Amit Shankar (born 15 November 1973) is an advertising professional-turned-author.
Currently based out of Gurgaon, Shankar has written five fiction titles, and authored and edited two international poetry collections. His short stories have been adapted into films, plays and skits. His titles have represented contemporary Indian fiction at Frankfurt Book Fair and the Beijing Book Fair.

==Early life and education==
Shankar was born in Allahabad, Uttar Pradesh, India. He completed his schooling from St. Joseph's College, Allahabad and then moved to Delhi for further studies.
He holds a post-graduate degree in Commerce from University of Delhi.

==Early career==

Shankar began his advertising career by joining McCann Erickson. He has worked at companies like Publicis Groupe, Wunderman, Solutions and Dentsu.
His clientele included: Nestle, GM, Microsoft, Cisco, WHO, Pedigree and USAID.
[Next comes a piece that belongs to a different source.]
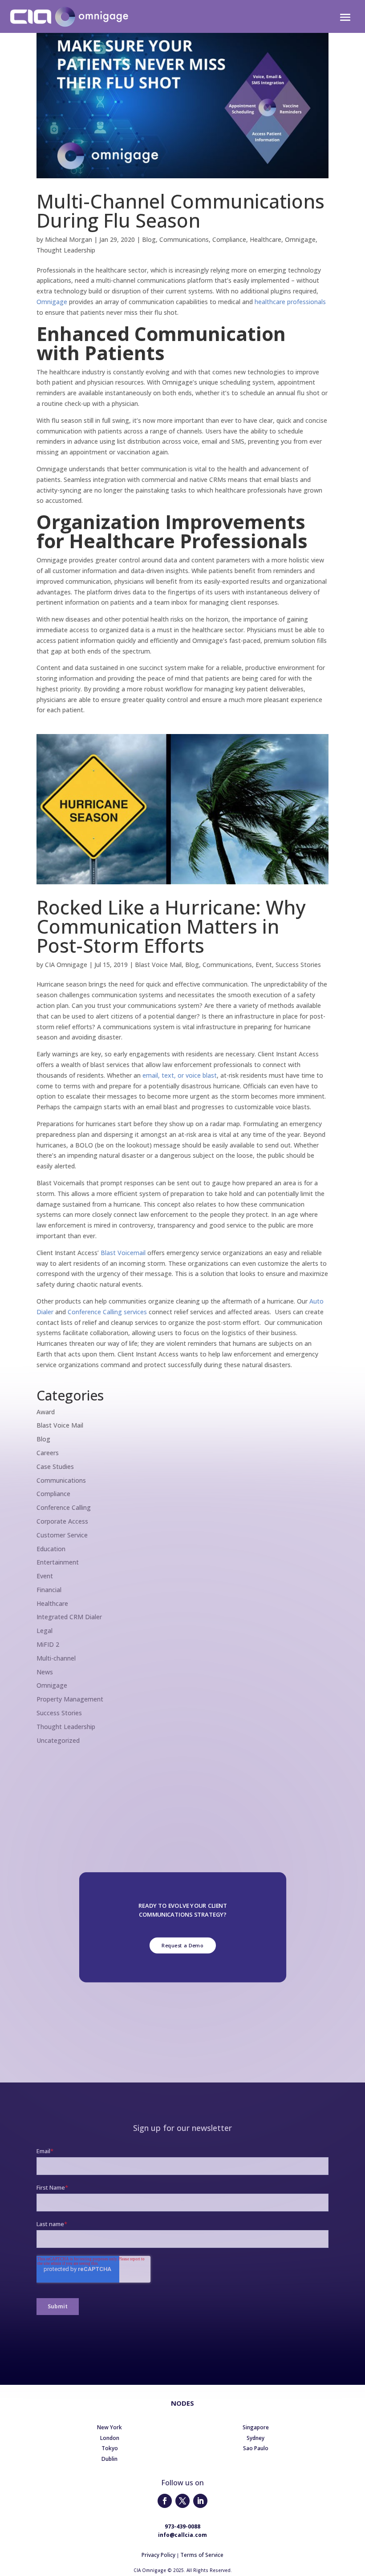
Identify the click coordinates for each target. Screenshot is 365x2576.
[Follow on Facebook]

Shankar has also worked at the Canadian company Nortel Networks. After which he joined Sparrow, an animation agency, as the CEO of the company.

==Writing==

He quit his job to focus full-time on his writing career because he was missing lessons and morals in contemporary writing.

His first fiction title Flight of the Hilsa (2010) explores the meaning of happiness through the character of Avantika Sengupta, a young Bengali painter. The novel garnered critical acclaim and has represented the contemporary Indian fiction at the Frankfurt and Beijing Book Fair in 2014.

His second fiction title, Chapter 11 (2011), is a commentary on the urban conflict and suggests answers to day-to-day complex issues.
Love is Vodka – A Shot Ain’t Enough (2012), Shankar’s third book, explores the confusion around the word love.

Café Latte (2014), a collection of 18 short stories, was registered in the Limca Book of Records for being the first book launched with a film on one of the stories.

The book surveys various hues of death.

Never Alone, Always Lonely is an international poetry coffee table book where fifty of his poems have been interpreted by 12 artists, both from India and abroad.

 His latest offering, Uberlegen is his first thriller. It traces a secret WW2 genetic formula that has gone missing.

== Others ==
Shankar is the founder of The Great Indian Literary Festival. It focuses on bringing Indian literature in regional languages to the fore. Its Season1 and 2 were held in Udaipur in 2017 and 2018.

He believes that Hindi has to play a crucial role in unifying the nation and therefore it has to be promoted both in terms of content and reach.

During its Season 4, writers, poets and artists from Romania, Hungary, Ukraine and Switzerland also joined.

He is also the founder of House of Lions, a brand and communication consultancy with offices in India and France.

As a guest speaker and visiting faculty he visits corporate, design and management institutes.